Aunque no estaba en el guion de la legislatura los desencuentros entre el Principado y el Ministerio de Transportes constituyen un elemento central de la misma. En los 43 años transcurridos desde las primeras elecciones autonómicas –una etapa gobernada por el PSOE, con la excepción del mandato de Marqués y los meses que estuvo Cascos al frente del Gobierno– no ha habido nunca un choque semejante entre el Ejecutivo asturiano y el Gobierno central, ambos socialistas. En ese tiempo hubo tensiones, enfados, vetos, imposiciones, caídas en desgracia, pero, o no transcendieron, o los socialistas asturianos agacharon la cabeza. Durante las cuatro décadas la presión de Ferraz sobre la Federación Socialista Asturiana (FSA) acalló cualquier queja. Lo mismo cabe decir del PP asturiano en su relación con el aparato central, con la digna y honrosa excepción de Sergio Marqués.
Estamos en una situación desconocida en la que juega un papel decisivo el ministro, Óscar Puente, un político que se encuentra cómodo en la disputa. La última demostración es la personación del Ministerio de Transportes en el expediente sancionador abierto por el Principado a Aucalsa, empresa concesionaria, por seguir cobrando el peaje del Huerna pese a estar la vía en obras y los coches obligados a transitar a velocidades reducidas (50 Km/h. de velocidad máxima). Que el ministerio se convierta en abogado defensor de una empresa que ha logrado pingües beneficios gestionando la autovía, frente al Principado, es una anomalía nunca vista.

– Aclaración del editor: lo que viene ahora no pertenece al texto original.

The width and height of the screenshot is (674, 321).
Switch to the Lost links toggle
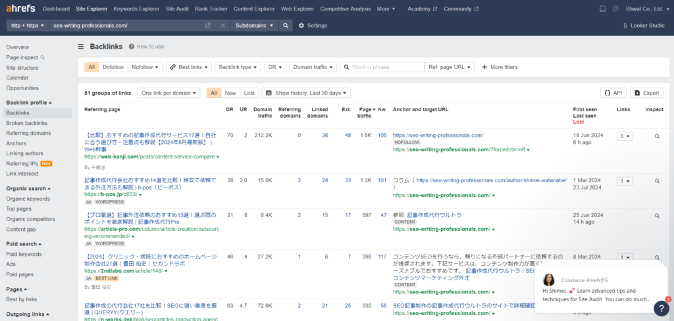click(x=249, y=93)
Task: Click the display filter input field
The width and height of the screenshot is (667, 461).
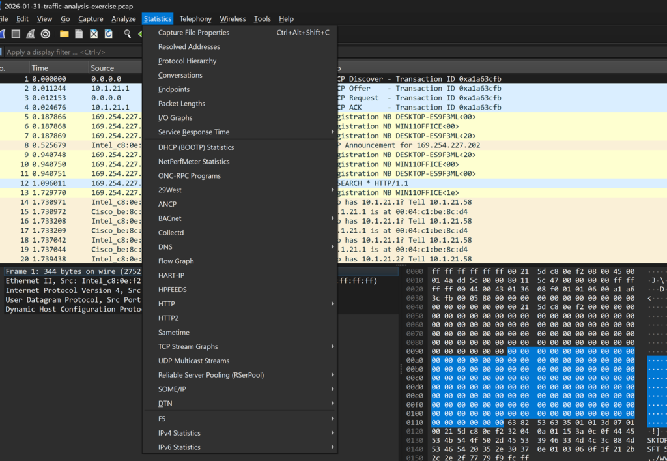Action: point(72,52)
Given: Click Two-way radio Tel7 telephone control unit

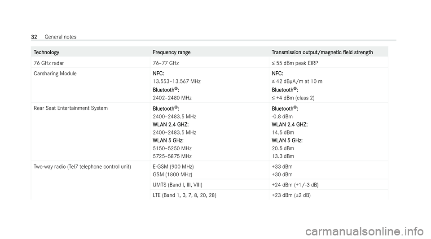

Ante esta situación, parece que en el seno de la FSA hay opiniones encontradas. No todo el mundo está por la labor de reivindicar la nulidad del peaje. Los discrepantes consideran que hay que recuperar la interlocución con la dirección federal. Apuestan por que Barbón se entreviste con Sánchez y otros dirigentes de Ferraz. Esa estrategia de apaciguamiento es imposible porque el aparato hace tiempo que rompió amarras con la FSA, aunque la cúpula del socialismo asturiano lo oculte. Para los discrepantes, la gota que colmó el vaso fue la presión política y judicial sobre el peaje. Creen que la presencia de Barbón en la manifestación de Oviedo (‘Asturias unida, fin del peaje del Huerna’) también fue motivo de la ruptura con el ministerio. Si a nueve meses de las elecciones, Barbón cede y asume la legalidad del peaje y aplaude la conducta del Ministerio de Transportes, las urnas lo enviarán a la oposición. Detrás de la discrepancia hay alguien queriendo moverle la silla.